“Scare me away?” repeated Alice, dazedly.

“Tut, tut,” smiled the fat man. “Melodrama doesn’t become you at all, Thorne. I’m a blunt old codger, Alice, but I mean well. It will really be more comfortable in the White House.” He chuckled suddenly again. “White House. That’s what I named it to preserve a sort of atmospheric balance.”

“There’s something frightfully wrong here,” said Alice in a tight voice. “Mr. Thorne, what is it? There’s been nothing but innuendo and concealed hostility since we met at the pier. And just why did you spend six days in father’s house after the funeral? I think I’ve a right to know.”

Thorne licked his lips. “I shouldn’t—”

“Come, come, my dear,” said the fat man. “Are we to freeze here all day?”

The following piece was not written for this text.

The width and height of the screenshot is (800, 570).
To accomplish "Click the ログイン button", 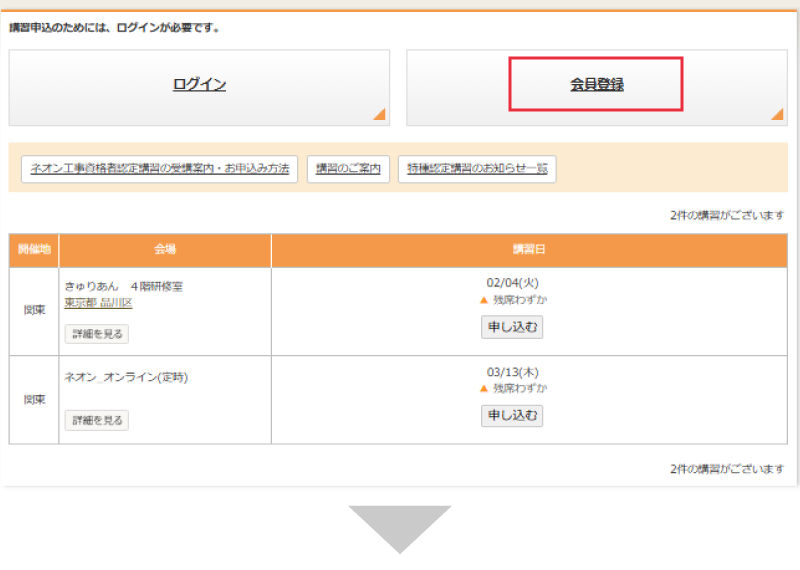I will tap(199, 85).
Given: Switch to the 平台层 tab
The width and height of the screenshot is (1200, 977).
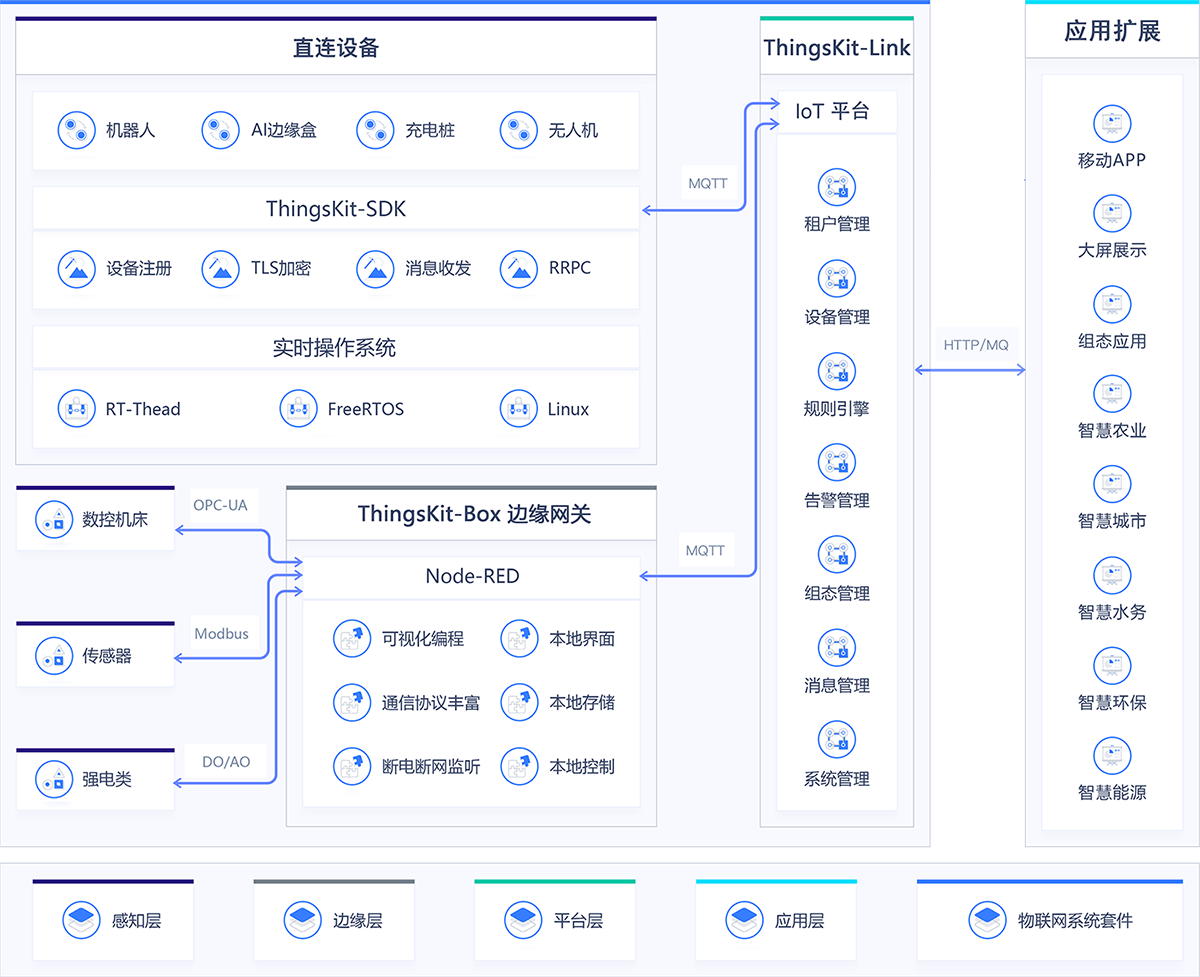Looking at the screenshot, I should click(555, 920).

Alice drew her thin coat more closely about her. “You’re all being beastly. Would you mind, Uncle Herbert? I should like to see the inside — where father and mother—”

“I don’t think so, Miss Mayhew,” said Thorne hastily.

“Why not?” said Dr. Reinach tenderly, and he glanced once over his shoulder at the building he had called the White House. “She may as well do it now and get it over with. There’s still light enough to see by. Then we’ll go over, wash up, have a hot dinner, and you’ll feel worlds better.” He seized the girl’s arm and marched her toward the dark building, across the dead, twig-strewn ground. “I believe,” continued the doctor blandly, as they mounted the steps of the stone porch, “that Mr. Thorne has the keys.”

The girl stood quietly waiting, her dark eyes studying the faces of the three men. The attorney was pale, but his lips were set in a stubborn line. He did not reply. Taking a bunch of large rusty keys out of a pocket, he fitted one into the lock of the front door. It turned over with a creak.

Then Thorne pushed open the door and they stepped into the house.